Indira Gandhi started the emasculation of the Congress party and gradually replaced the human elements with mechanical robots, trained only to genuflect to the ruling Deity, and to open their mouths only to stifle dissent and to sing paeans in praise of the First family. The same policy was followed by her son, and perfected by her daughter-in-law. The selection of Manmohan Singh, as the Chief Robot, in 2004, displays a remarkable understanding of character by the puppet-mistress. Singh has been unique in letting opprobrium upon opprobrium to wash off his duck back, day in and day out, for eight years, and still continues to crawl when asked only to bend. He is the closest to Orwell’s Winston Smith after having been “treated” by O’Brien and his colleagues, and brought round to see the “light”.
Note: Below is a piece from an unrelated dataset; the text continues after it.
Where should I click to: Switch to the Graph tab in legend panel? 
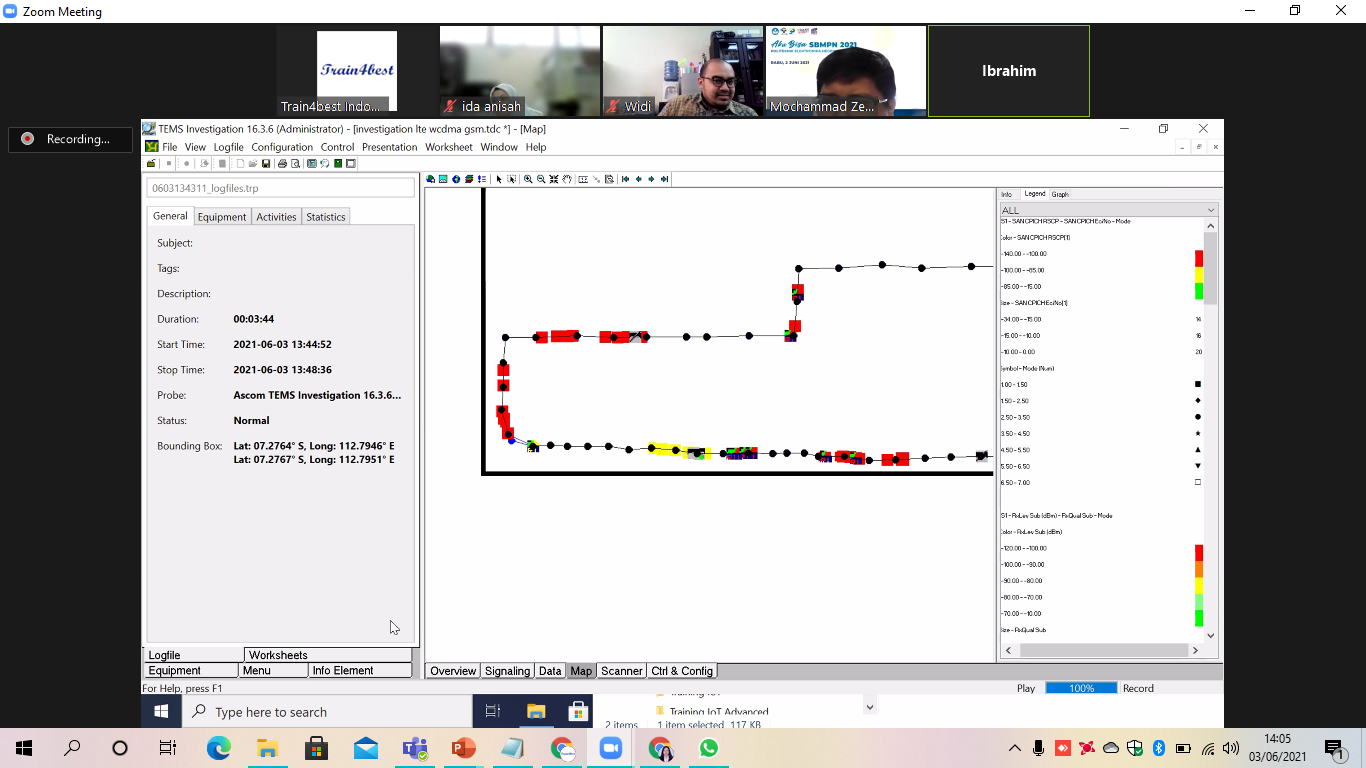click(1060, 194)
Meanwhile, the lotus, after the departure of Vajpayee from the scene, has been unable to raise its head above the mud. L. K. Advani, with his penchant to go on rath yatras on makeshift automobiles, in search of an utopian Ram Rajya, looks more and more like Cervantes’ Knight of the Sour Countenance, while his corpulent sidekick would make for an admirable Sancho Panza. Tilting at imaginary windmills, this Don has made his party a laughing stock, thereby destroying any chances of it becoming a serious contender for power in any state, let alone the centre.
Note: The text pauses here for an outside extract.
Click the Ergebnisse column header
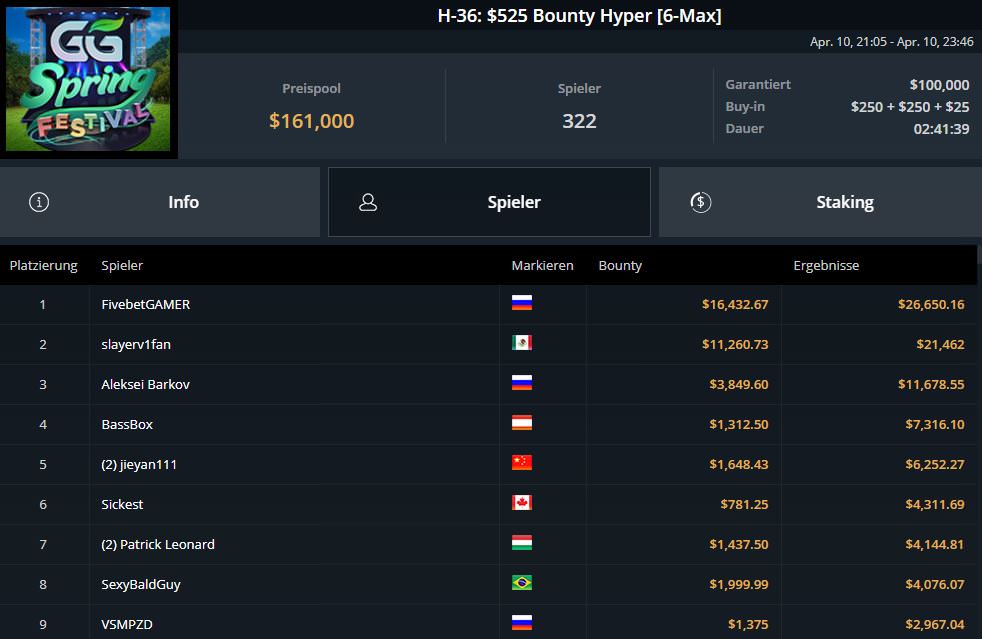Screen dimensions: 982x639 click(826, 266)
“The people who must never have power are the humourless”. This is what Christopher Hitchens wrote in June 2011, shortly before his untimely death. Can you imagine a more humourless bunch than Sonia Gandhi, her son R2, and the Chief Robot, Manmohan Singh? Add the visages of Chidambaram, Kapil Sibal, Pranab Mukherji, A. K. Antony, D2, and the entire cabinet, and you will be seeing perhaps the most humourless faces in one group in history. To quote Hitchens once more: these are the kind of people who are “secretly hoping to prove that it is they themselves who are the pet of the universe…those who overcompensate for inferiority are possessed of titanic egos and regard other people as necessary but incidental.”

We must be grateful that the general public is no longer swayed by these interlopers and has learnt to use its vote with deliberate discretion and careful consideration.